──────── Provided material
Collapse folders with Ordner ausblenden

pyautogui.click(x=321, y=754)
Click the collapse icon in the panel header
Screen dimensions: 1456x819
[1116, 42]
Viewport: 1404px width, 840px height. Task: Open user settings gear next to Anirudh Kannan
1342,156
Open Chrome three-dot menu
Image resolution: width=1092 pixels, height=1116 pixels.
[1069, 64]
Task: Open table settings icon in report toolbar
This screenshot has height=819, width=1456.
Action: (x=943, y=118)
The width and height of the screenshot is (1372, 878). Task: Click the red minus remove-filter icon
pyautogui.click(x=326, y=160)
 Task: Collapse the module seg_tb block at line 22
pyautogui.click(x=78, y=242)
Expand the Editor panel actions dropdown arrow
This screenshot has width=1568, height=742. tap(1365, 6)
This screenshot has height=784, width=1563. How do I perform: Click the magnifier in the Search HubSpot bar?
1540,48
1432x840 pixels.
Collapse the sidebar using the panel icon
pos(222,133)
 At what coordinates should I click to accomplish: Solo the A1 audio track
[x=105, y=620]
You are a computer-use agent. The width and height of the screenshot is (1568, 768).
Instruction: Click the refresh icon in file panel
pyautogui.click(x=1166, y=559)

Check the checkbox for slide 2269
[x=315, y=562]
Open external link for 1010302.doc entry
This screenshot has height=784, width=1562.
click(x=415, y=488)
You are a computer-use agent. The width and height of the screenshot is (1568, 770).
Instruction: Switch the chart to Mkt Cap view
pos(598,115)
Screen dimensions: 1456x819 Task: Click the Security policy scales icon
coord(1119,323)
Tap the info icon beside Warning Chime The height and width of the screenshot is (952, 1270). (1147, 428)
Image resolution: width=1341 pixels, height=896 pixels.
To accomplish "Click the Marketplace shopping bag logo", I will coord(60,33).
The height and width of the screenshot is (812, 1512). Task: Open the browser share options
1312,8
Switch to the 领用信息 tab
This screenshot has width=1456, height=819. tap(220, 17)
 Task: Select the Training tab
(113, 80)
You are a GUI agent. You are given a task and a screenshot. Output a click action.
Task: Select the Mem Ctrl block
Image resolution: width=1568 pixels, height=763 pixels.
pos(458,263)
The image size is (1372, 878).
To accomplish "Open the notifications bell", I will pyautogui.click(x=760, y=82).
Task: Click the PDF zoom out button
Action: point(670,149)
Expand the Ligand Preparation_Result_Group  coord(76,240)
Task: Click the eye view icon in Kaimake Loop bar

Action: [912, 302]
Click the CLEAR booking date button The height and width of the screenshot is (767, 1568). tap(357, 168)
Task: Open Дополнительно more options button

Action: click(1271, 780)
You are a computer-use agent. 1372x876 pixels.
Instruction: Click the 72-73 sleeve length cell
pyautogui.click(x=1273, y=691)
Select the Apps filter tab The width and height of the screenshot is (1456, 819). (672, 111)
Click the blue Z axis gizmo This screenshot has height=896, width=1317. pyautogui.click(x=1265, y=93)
────────────────
> **Requirement**:
Print out the records exactly as they were entered.

> **Task output**:
Collapse folders with Ordner ausblenden

pyautogui.click(x=321, y=754)
Click the collapse icon in the panel header
Screen dimensions: 1456x819
[1116, 42]
Viewport: 1404px width, 840px height. Task: Open user settings gear next to Anirudh Kannan
1342,156
Open Chrome three-dot menu
Image resolution: width=1092 pixels, height=1116 pixels.
[1069, 64]
Task: Open table settings icon in report toolbar
This screenshot has height=819, width=1456.
Action: (x=943, y=118)
The width and height of the screenshot is (1372, 878). Task: Click the red minus remove-filter icon
pyautogui.click(x=326, y=160)
 Task: Collapse the module seg_tb block at line 22
pyautogui.click(x=78, y=242)
Expand the Editor panel actions dropdown arrow
This screenshot has width=1568, height=742. tap(1365, 6)
This screenshot has height=784, width=1563. How do I perform: Click the magnifier in the Search HubSpot bar?
1540,48
1432x840 pixels.
Collapse the sidebar using the panel icon
pos(222,133)
 At what coordinates should I click to accomplish: Solo the A1 audio track
[x=105, y=620]
You are a computer-use agent. The width and height of the screenshot is (1568, 768).
Instruction: Click the refresh icon in file panel
pyautogui.click(x=1166, y=559)

Check the checkbox for slide 2269
[x=315, y=562]
Open external link for 1010302.doc entry
This screenshot has height=784, width=1562.
click(x=415, y=488)
You are a computer-use agent. The width and height of the screenshot is (1568, 770).
Instruction: Switch the chart to Mkt Cap view
pos(598,115)
Screen dimensions: 1456x819 Task: Click the Security policy scales icon
coord(1119,323)
Tap the info icon beside Warning Chime The height and width of the screenshot is (952, 1270). (1147, 428)
Image resolution: width=1341 pixels, height=896 pixels.
To accomplish "Click the Marketplace shopping bag logo", I will coord(60,33).
The height and width of the screenshot is (812, 1512). Task: Open the browser share options
1312,8
Switch to the 领用信息 tab
This screenshot has width=1456, height=819. tap(220, 17)
 Task: Select the Training tab
(113, 80)
You are a GUI agent. You are given a task and a screenshot. Output a click action.
Task: Select the Mem Ctrl block
Image resolution: width=1568 pixels, height=763 pixels.
pos(458,263)
The image size is (1372, 878).
To accomplish "Open the notifications bell", I will pyautogui.click(x=760, y=82).
Task: Click the PDF zoom out button
Action: point(670,149)
Expand the Ligand Preparation_Result_Group  coord(76,240)
Task: Click the eye view icon in Kaimake Loop bar

Action: [912, 302]
Click the CLEAR booking date button The height and width of the screenshot is (767, 1568). tap(357, 168)
Task: Open Дополнительно more options button

Action: click(1271, 780)
You are a computer-use agent. 1372x876 pixels.
Instruction: Click the 72-73 sleeve length cell
pyautogui.click(x=1273, y=691)
Select the Apps filter tab The width and height of the screenshot is (1456, 819). (672, 111)
Click the blue Z axis gizmo This screenshot has height=896, width=1317. pyautogui.click(x=1265, y=93)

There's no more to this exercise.